Shutters are the perfect choice for a bedroom: they don’t just look stunning, they could be key to your getting a good night’s sleep, too
What do I want from my shutters?
Before you begin considering which bedroom shutters to choose, think about whether you want them to:
- black out the bedroom, sometimes even in daylight;
- improve the room’s privacy;
- be matched with curtains to create a layered look;
- add a splash of colour;
- look contemporary or traditional.
Which shutter style to choose?
Start by picking the right shutter style for your bedroom.
Café-style shutters cover only the lower part of the windows, offering a good balance of privacy and light, and can be matched with curtains for a luxurious, layered look. Ideal for rustic-style rooms, they suit more formal, traditional bedrooms, too.
Tier-on-tier shutters, which have separately adjustable top and bottom panels, offer both privacy and flexibility because they allow you to open each panel or their slats independently from the other.

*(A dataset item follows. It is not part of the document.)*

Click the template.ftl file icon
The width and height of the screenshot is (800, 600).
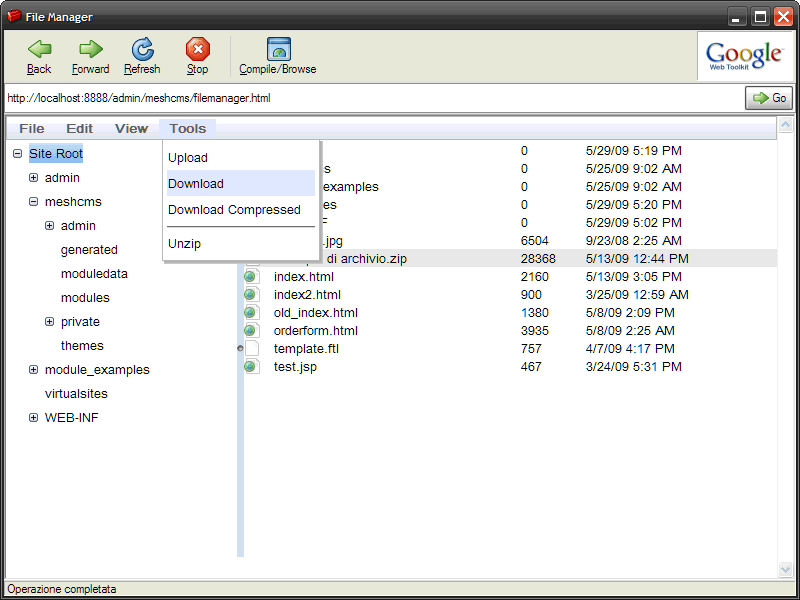(252, 349)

Perfect for traditional or period-style bedrooms.
Full-height, classic plantation shutters are much more contemporary, but suit country-style schemes, too. Consider a mid-rail, which will allow you to tilt the slats of the lower part of the panel independently from those of the upper part.

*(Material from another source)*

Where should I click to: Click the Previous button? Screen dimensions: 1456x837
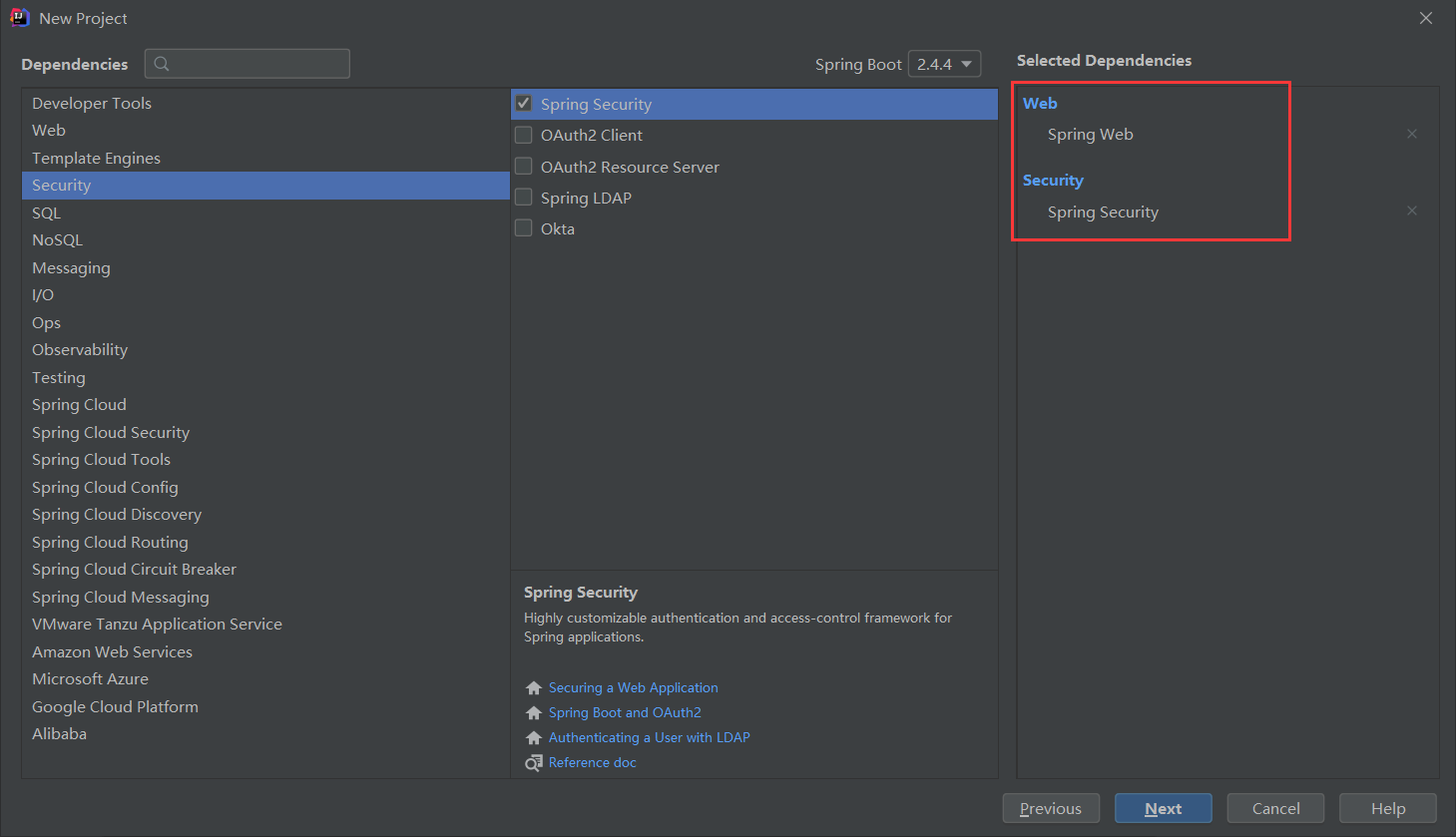[x=1050, y=808]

Solid shutters are perfect for a traditional French look – and if you like your bedroom to be pitch black while you sleep. They come either completely solid or as a combination of a solid lower panel and a slatted upper panel. Solid panels have to be folded back to let in light, so you’ll need the available wall space.
Which slat width?
Louvres come in varying widths: 47mm, 64mm, 89mm and 114mm. So what’s the difference? Wider louvres look more contemporary than narrower ones; they will also let in more light and allow you to see more of the view outside. On the downside, they will also allow people to have a better view into the room, so choose narrower slats if privacy is an issue.
Consider the size of the window, too. Smaller windows actually look better with a slightly wider slat – tiny ones will only make it feel more compact. Finally, bear in mind that other architectural details in the room might dictate how wide the slats should be: broad floorboards and deep skirting, for example, will look better alongside the widest of slats.
Which shutter finish?
Shutters come in wood finishes, classic white, designer neutrals, and in just about any colour you can dream up. Match them to your wallpaper or with your curtains for a co-ordinated look.
How will I open my shutters?
This will depend on how much wall space you have either side of your window, and whether you need increased privacy or not. In a room with lots of space that’s not overlooked, folding back the panels entirely will allow in lots of light and will reveal a lovely window.
However, it does mean that you have to keep the area in front of the window clear of furniture, in which case you might like to consider tier-on-tier shutters rather than full-height or solid ones. If opening the shutter panels is an issue, tilting the slats will still allow in plenty of light – especially if you choose a finish that’s light-coloured.